Transcribe exactly, and only, the lines that run from the one containing "Click the help icon next to Ver" through the end of the records.

START DATASET CONTENT

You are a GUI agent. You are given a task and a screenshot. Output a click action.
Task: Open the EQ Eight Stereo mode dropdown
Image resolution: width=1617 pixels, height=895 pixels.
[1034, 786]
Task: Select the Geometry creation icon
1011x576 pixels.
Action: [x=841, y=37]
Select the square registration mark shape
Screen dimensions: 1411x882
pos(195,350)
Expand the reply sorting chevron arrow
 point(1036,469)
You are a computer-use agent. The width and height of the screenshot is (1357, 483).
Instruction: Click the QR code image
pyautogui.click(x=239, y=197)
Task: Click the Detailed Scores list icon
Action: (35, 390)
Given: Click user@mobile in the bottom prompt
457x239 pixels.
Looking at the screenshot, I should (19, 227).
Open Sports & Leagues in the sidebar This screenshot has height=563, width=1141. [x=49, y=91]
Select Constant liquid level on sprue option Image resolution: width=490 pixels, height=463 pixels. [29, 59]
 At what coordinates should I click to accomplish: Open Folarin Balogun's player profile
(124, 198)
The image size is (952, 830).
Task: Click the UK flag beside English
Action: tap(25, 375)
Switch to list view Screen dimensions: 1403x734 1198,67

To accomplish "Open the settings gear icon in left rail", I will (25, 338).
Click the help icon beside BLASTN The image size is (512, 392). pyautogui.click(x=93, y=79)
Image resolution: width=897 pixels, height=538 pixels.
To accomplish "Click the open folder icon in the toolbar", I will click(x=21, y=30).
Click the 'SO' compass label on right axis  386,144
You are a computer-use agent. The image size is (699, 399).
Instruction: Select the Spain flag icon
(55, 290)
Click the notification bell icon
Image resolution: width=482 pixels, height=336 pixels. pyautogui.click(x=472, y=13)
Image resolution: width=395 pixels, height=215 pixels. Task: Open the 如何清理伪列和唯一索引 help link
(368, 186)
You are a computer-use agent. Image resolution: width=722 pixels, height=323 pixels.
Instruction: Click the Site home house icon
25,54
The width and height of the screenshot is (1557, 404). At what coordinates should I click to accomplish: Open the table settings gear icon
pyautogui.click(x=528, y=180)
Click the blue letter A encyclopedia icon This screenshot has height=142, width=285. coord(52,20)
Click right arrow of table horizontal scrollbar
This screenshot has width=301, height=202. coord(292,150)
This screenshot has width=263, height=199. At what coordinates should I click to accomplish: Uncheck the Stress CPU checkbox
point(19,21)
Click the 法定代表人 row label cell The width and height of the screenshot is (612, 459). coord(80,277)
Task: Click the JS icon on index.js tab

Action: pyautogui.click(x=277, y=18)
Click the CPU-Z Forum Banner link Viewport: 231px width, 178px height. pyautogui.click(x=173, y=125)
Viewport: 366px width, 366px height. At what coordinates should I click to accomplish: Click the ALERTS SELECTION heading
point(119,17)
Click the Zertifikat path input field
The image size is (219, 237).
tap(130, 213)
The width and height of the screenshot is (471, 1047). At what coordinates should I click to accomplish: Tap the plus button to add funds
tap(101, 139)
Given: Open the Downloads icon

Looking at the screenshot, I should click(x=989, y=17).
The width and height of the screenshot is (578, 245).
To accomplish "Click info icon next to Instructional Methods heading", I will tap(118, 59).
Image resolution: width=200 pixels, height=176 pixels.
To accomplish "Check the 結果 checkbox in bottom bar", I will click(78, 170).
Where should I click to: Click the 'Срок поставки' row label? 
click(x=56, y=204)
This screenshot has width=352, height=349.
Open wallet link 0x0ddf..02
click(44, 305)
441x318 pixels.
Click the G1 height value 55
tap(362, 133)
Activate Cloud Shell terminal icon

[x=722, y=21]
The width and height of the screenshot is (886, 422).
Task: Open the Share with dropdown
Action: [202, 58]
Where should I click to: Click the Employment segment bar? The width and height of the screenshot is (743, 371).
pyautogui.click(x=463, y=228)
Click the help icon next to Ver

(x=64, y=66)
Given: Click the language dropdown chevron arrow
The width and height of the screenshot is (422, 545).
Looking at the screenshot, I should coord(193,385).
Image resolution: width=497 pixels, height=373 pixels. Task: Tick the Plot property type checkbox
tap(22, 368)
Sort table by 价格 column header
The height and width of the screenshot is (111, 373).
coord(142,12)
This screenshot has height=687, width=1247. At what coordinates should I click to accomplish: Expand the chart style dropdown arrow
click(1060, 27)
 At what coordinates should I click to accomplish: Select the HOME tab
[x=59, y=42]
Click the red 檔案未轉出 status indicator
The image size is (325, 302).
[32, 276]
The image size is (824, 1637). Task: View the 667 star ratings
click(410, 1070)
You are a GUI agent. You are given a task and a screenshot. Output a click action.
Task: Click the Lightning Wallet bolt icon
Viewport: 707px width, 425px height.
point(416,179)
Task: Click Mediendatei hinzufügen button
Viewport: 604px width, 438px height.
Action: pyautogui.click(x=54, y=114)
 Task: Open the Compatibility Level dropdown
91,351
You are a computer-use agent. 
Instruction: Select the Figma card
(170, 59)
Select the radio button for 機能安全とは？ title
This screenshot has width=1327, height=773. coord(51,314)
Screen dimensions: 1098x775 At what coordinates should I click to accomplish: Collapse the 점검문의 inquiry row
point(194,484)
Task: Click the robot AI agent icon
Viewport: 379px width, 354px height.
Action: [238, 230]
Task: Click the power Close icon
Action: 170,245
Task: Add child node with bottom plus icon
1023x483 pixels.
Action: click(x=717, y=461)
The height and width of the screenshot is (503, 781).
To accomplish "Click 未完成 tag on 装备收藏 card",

END DATASET CONTENT

## [TASK RESULT]
Click the help icon next to Ver

(x=64, y=66)
Given: Click the language dropdown chevron arrow
The width and height of the screenshot is (422, 545).
Looking at the screenshot, I should coord(193,385).
Image resolution: width=497 pixels, height=373 pixels. Task: Tick the Plot property type checkbox
tap(22, 368)
Sort table by 价格 column header
The height and width of the screenshot is (111, 373).
coord(142,12)
This screenshot has height=687, width=1247. At what coordinates should I click to accomplish: Expand the chart style dropdown arrow
click(1060, 27)
 At what coordinates should I click to accomplish: Select the HOME tab
[x=59, y=42]
Click the red 檔案未轉出 status indicator
The image size is (325, 302).
[32, 276]
The image size is (824, 1637). Task: View the 667 star ratings
click(410, 1070)
You are a GUI agent. You are given a task and a screenshot. Output a click action.
Task: Click the Lightning Wallet bolt icon
Viewport: 707px width, 425px height.
point(416,179)
Task: Click Mediendatei hinzufügen button
Viewport: 604px width, 438px height.
Action: pyautogui.click(x=54, y=114)
 Task: Open the Compatibility Level dropdown
91,351
You are a computer-use agent. 
Instruction: Select the Figma card
(170, 59)
Select the radio button for 機能安全とは？ title
This screenshot has width=1327, height=773. coord(51,314)
Screen dimensions: 1098x775 At what coordinates should I click to accomplish: Collapse the 점검문의 inquiry row
point(194,484)
Task: Click the robot AI agent icon
Viewport: 379px width, 354px height.
Action: [238, 230]
Task: Click the power Close icon
Action: 170,245
Task: Add child node with bottom plus icon
1023x483 pixels.
Action: click(x=717, y=461)
The height and width of the screenshot is (503, 781).
To accomplish "Click 未完成 tag on 装备收藏 card",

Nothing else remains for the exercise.